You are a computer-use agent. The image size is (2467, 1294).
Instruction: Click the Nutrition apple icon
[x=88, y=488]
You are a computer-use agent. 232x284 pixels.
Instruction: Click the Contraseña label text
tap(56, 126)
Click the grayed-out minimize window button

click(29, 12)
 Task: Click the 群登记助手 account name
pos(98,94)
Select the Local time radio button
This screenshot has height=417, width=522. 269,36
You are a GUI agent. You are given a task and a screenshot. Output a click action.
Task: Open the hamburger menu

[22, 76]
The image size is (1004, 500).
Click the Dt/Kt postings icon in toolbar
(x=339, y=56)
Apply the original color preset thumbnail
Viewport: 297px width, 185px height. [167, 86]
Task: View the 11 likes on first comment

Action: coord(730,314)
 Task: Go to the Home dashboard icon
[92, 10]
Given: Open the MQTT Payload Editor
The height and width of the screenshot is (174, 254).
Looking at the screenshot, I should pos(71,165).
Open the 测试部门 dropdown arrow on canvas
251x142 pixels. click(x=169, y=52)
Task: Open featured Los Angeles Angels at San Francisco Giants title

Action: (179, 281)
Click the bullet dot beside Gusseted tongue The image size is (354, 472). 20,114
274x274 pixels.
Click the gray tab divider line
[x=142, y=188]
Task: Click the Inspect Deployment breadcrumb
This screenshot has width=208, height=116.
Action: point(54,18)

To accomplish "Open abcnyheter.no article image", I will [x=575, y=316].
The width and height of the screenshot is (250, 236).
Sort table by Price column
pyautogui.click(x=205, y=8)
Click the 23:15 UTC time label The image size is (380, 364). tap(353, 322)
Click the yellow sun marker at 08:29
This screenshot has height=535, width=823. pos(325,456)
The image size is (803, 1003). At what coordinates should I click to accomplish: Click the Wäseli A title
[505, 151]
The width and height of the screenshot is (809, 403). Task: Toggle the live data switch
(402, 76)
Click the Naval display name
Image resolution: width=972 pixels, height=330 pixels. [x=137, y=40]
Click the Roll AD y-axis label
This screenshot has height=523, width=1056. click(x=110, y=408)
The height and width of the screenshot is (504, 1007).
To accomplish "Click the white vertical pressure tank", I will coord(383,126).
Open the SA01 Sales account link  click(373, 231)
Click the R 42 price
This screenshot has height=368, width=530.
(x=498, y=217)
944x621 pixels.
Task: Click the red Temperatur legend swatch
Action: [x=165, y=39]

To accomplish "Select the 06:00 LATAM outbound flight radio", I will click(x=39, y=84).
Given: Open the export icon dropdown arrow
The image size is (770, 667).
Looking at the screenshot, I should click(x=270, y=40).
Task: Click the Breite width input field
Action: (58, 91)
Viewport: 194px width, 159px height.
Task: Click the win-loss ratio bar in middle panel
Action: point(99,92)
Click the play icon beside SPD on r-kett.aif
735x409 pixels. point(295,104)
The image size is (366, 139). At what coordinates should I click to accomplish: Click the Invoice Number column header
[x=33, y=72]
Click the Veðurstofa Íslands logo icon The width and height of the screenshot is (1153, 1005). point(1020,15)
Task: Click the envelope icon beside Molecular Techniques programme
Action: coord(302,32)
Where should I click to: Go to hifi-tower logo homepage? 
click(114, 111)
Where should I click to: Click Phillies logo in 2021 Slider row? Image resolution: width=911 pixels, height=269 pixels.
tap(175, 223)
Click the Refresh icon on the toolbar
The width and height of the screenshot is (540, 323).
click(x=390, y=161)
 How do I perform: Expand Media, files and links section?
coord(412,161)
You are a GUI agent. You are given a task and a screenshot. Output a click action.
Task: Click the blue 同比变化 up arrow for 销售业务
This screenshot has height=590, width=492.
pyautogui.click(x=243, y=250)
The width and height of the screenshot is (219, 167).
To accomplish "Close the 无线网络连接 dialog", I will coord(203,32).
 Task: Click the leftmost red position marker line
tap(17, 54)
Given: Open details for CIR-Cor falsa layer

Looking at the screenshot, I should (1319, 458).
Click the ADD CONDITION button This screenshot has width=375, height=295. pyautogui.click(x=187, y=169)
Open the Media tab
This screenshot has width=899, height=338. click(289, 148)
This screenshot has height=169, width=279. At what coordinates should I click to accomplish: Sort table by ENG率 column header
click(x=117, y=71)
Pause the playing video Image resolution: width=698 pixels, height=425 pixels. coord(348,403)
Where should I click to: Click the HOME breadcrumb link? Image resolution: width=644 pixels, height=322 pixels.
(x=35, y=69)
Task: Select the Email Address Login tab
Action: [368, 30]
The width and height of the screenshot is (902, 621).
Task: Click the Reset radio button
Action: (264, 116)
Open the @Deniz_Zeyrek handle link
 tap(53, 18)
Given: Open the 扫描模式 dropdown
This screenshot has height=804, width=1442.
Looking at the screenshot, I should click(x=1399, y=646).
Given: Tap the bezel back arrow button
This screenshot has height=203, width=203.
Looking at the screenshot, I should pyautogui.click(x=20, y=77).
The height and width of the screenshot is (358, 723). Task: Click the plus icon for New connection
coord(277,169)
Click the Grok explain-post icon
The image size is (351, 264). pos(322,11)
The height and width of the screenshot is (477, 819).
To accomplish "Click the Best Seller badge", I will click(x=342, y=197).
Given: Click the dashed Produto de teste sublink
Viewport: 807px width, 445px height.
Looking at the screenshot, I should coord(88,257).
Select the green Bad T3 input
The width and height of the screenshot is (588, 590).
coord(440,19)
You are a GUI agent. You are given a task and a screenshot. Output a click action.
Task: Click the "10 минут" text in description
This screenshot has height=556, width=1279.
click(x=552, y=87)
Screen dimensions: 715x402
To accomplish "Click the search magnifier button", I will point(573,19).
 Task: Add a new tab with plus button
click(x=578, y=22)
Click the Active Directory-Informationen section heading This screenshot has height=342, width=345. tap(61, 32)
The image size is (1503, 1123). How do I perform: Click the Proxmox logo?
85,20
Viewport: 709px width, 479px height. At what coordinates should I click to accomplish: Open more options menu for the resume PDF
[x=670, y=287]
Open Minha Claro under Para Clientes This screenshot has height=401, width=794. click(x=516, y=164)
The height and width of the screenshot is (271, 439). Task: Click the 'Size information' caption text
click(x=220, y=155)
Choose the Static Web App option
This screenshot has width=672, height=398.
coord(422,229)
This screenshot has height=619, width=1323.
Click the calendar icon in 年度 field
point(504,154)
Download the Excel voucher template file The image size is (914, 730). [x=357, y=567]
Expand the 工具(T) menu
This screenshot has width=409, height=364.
· · · ·
What this task involves:
For each entry above, write out an exact copy.

Answer:
You are a computer-use agent. The image size is (2467, 1294).
Instruction: Click the Nutrition apple icon
[x=88, y=488]
You are a computer-use agent. 232x284 pixels.
Instruction: Click the Contraseña label text
tap(56, 126)
Click the grayed-out minimize window button

click(29, 12)
 Task: Click the 群登记助手 account name
pos(98,94)
Select the Local time radio button
This screenshot has height=417, width=522. 269,36
You are a GUI agent. You are given a task and a screenshot. Output a click action.
Task: Open the hamburger menu

[22, 76]
The image size is (1004, 500).
Click the Dt/Kt postings icon in toolbar
(x=339, y=56)
Apply the original color preset thumbnail
Viewport: 297px width, 185px height. [167, 86]
Task: View the 11 likes on first comment

Action: coord(730,314)
 Task: Go to the Home dashboard icon
[92, 10]
Given: Open the MQTT Payload Editor
The height and width of the screenshot is (174, 254).
Looking at the screenshot, I should pos(71,165).
Open the 测试部门 dropdown arrow on canvas
251x142 pixels. click(x=169, y=52)
Task: Open featured Los Angeles Angels at San Francisco Giants title

Action: (179, 281)
Click the bullet dot beside Gusseted tongue The image size is (354, 472). 20,114
274x274 pixels.
Click the gray tab divider line
[x=142, y=188]
Task: Click the Inspect Deployment breadcrumb
This screenshot has width=208, height=116.
Action: point(54,18)

To accomplish "Open abcnyheter.no article image", I will [x=575, y=316].
The width and height of the screenshot is (250, 236).
Sort table by Price column
pyautogui.click(x=205, y=8)
Click the 23:15 UTC time label The image size is (380, 364). tap(353, 322)
Click the yellow sun marker at 08:29
This screenshot has height=535, width=823. pos(325,456)
The image size is (803, 1003). At what coordinates should I click to accomplish: Click the Wäseli A title
[505, 151]
The width and height of the screenshot is (809, 403). Task: Toggle the live data switch
(402, 76)
Click the Naval display name
Image resolution: width=972 pixels, height=330 pixels. [x=137, y=40]
Click the Roll AD y-axis label
This screenshot has height=523, width=1056. click(x=110, y=408)
The height and width of the screenshot is (504, 1007).
To accomplish "Click the white vertical pressure tank", I will coord(383,126).
Open the SA01 Sales account link  click(373, 231)
Click the R 42 price
This screenshot has height=368, width=530.
(x=498, y=217)
944x621 pixels.
Task: Click the red Temperatur legend swatch
Action: [x=165, y=39]

To accomplish "Select the 06:00 LATAM outbound flight radio", I will click(x=39, y=84).
Given: Open the export icon dropdown arrow
The image size is (770, 667).
Looking at the screenshot, I should click(x=270, y=40).
Task: Click the Breite width input field
Action: (58, 91)
Viewport: 194px width, 159px height.
Task: Click the win-loss ratio bar in middle panel
Action: point(99,92)
Click the play icon beside SPD on r-kett.aif
735x409 pixels. point(295,104)
The image size is (366, 139). At what coordinates should I click to accomplish: Click the Invoice Number column header
[x=33, y=72]
Click the Veðurstofa Íslands logo icon The width and height of the screenshot is (1153, 1005). point(1020,15)
Task: Click the envelope icon beside Molecular Techniques programme
Action: coord(302,32)
Where should I click to: Go to hifi-tower logo homepage? 
click(114, 111)
Where should I click to: Click Phillies logo in 2021 Slider row? Image resolution: width=911 pixels, height=269 pixels.
tap(175, 223)
Click the Refresh icon on the toolbar
The width and height of the screenshot is (540, 323).
click(x=390, y=161)
 How do I perform: Expand Media, files and links section?
coord(412,161)
You are a GUI agent. You are given a task and a screenshot. Output a click action.
Task: Click the blue 同比变化 up arrow for 销售业务
This screenshot has height=590, width=492.
pyautogui.click(x=243, y=250)
The width and height of the screenshot is (219, 167).
To accomplish "Close the 无线网络连接 dialog", I will coord(203,32).
 Task: Click the leftmost red position marker line
tap(17, 54)
Given: Open details for CIR-Cor falsa layer

Looking at the screenshot, I should (1319, 458).
Click the ADD CONDITION button This screenshot has width=375, height=295. pyautogui.click(x=187, y=169)
Open the Media tab
This screenshot has width=899, height=338. click(289, 148)
This screenshot has height=169, width=279. At what coordinates should I click to accomplish: Sort table by ENG率 column header
click(x=117, y=71)
Pause the playing video Image resolution: width=698 pixels, height=425 pixels. coord(348,403)
Where should I click to: Click the HOME breadcrumb link? Image resolution: width=644 pixels, height=322 pixels.
(x=35, y=69)
Task: Select the Email Address Login tab
Action: [368, 30]
The width and height of the screenshot is (902, 621).
Task: Click the Reset radio button
Action: (264, 116)
Open the @Deniz_Zeyrek handle link
 tap(53, 18)
Given: Open the 扫描模式 dropdown
This screenshot has height=804, width=1442.
Looking at the screenshot, I should click(x=1399, y=646).
Given: Tap the bezel back arrow button
This screenshot has height=203, width=203.
Looking at the screenshot, I should pyautogui.click(x=20, y=77).
The height and width of the screenshot is (358, 723). Task: Click the plus icon for New connection
coord(277,169)
Click the Grok explain-post icon
The image size is (351, 264). pos(322,11)
The height and width of the screenshot is (477, 819).
To accomplish "Click the Best Seller badge", I will click(x=342, y=197).
Given: Click the dashed Produto de teste sublink
Viewport: 807px width, 445px height.
Looking at the screenshot, I should coord(88,257).
Select the green Bad T3 input
The width and height of the screenshot is (588, 590).
coord(440,19)
You are a GUI agent. You are given a task and a screenshot. Output a click action.
Task: Click the "10 минут" text in description
This screenshot has height=556, width=1279.
click(x=552, y=87)
Screen dimensions: 715x402
To accomplish "Click the search magnifier button", I will point(573,19).
 Task: Add a new tab with plus button
click(x=578, y=22)
Click the Active Directory-Informationen section heading This screenshot has height=342, width=345. tap(61, 32)
The image size is (1503, 1123). How do I perform: Click the Proxmox logo?
85,20
Viewport: 709px width, 479px height. At what coordinates should I click to accomplish: Open more options menu for the resume PDF
[x=670, y=287]
Open Minha Claro under Para Clientes This screenshot has height=401, width=794. click(x=516, y=164)
The height and width of the screenshot is (271, 439). Task: Click the 'Size information' caption text
click(x=220, y=155)
Choose the Static Web App option
This screenshot has width=672, height=398.
coord(422,229)
This screenshot has height=619, width=1323.
Click the calendar icon in 年度 field
point(504,154)
Download the Excel voucher template file The image size is (914, 730). [x=357, y=567]
Expand the 工具(T) menu
This screenshot has width=409, height=364.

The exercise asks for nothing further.